Check each line of the entries below for the word "will", and copy the lines that have it.

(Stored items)
= = = =
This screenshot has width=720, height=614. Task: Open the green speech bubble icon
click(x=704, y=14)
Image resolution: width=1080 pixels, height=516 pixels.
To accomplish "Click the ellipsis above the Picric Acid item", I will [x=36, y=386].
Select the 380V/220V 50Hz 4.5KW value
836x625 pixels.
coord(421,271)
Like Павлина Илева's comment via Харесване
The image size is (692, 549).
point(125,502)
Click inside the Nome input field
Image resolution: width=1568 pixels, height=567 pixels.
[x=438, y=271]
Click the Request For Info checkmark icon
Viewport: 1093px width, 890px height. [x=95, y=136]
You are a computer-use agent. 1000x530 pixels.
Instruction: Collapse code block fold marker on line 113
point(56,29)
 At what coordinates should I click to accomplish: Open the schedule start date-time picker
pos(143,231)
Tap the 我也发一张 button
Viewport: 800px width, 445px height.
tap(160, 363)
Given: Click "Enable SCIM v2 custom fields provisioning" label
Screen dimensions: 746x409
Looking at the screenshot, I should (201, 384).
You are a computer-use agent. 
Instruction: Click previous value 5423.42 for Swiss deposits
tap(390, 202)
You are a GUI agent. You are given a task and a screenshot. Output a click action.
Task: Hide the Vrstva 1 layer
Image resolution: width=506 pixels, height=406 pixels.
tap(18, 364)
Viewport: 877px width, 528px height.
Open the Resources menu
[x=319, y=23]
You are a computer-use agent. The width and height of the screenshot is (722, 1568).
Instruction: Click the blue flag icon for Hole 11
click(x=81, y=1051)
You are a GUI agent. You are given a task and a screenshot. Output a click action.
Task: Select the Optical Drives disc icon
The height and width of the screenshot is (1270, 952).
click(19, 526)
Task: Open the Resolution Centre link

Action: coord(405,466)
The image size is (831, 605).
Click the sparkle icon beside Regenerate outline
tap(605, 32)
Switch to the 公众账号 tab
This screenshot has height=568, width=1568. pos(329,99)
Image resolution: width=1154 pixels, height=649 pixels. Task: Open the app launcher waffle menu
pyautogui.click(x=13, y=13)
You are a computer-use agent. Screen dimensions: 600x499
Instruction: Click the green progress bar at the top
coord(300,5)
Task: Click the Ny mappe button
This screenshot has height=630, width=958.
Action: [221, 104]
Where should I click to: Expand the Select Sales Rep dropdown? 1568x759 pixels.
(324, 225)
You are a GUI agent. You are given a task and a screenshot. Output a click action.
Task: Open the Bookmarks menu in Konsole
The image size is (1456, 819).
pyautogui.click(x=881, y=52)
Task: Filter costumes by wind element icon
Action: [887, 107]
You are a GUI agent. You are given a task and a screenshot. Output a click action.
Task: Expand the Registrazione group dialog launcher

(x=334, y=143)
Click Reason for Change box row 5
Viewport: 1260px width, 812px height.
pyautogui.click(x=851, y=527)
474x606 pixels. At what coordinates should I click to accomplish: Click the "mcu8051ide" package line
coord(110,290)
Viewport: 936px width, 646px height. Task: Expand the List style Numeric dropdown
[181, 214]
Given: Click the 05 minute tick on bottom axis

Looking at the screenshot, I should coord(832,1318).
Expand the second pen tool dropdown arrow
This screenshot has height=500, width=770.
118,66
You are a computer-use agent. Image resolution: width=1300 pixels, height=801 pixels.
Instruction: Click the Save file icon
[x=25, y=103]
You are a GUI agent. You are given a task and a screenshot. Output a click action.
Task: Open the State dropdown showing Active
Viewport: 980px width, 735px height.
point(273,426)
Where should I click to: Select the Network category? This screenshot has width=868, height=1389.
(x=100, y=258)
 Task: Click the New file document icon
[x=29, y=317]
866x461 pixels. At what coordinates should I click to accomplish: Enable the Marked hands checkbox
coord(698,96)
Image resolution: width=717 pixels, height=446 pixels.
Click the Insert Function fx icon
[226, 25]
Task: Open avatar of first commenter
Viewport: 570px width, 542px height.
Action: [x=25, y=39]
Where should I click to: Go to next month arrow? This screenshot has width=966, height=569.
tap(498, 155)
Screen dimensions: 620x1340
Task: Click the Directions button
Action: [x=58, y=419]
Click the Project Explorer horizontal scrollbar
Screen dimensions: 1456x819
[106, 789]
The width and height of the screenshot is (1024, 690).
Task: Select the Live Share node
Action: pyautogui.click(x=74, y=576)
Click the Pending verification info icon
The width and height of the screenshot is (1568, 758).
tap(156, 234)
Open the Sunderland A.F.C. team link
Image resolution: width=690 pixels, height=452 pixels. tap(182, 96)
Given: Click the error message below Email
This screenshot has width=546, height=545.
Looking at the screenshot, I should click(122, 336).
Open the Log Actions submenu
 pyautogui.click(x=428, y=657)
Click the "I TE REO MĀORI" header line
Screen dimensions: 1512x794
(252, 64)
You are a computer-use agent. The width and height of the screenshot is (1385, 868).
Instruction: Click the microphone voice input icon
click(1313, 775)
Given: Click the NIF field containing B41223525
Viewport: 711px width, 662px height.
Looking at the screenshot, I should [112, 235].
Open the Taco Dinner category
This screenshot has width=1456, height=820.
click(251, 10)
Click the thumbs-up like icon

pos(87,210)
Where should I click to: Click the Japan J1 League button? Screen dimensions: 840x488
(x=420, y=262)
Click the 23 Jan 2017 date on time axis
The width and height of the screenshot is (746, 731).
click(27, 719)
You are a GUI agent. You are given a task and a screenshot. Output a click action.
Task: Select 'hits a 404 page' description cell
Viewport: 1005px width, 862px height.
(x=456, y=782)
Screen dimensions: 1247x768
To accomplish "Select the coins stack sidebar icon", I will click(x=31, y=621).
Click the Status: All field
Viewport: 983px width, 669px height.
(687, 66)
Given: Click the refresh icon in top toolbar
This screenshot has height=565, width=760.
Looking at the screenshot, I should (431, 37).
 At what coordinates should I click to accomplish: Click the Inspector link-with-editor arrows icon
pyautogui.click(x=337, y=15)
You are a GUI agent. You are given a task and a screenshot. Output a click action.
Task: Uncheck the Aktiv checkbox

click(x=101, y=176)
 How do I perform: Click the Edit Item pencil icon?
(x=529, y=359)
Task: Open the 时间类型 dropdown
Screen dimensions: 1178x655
= = = =
• [EXERCISE SOLUTION]:
To accomplish "Click the ellipsis above the Picric Acid item", I will [x=36, y=386].
To accomplish "Select the coins stack sidebar icon", I will click(x=31, y=621).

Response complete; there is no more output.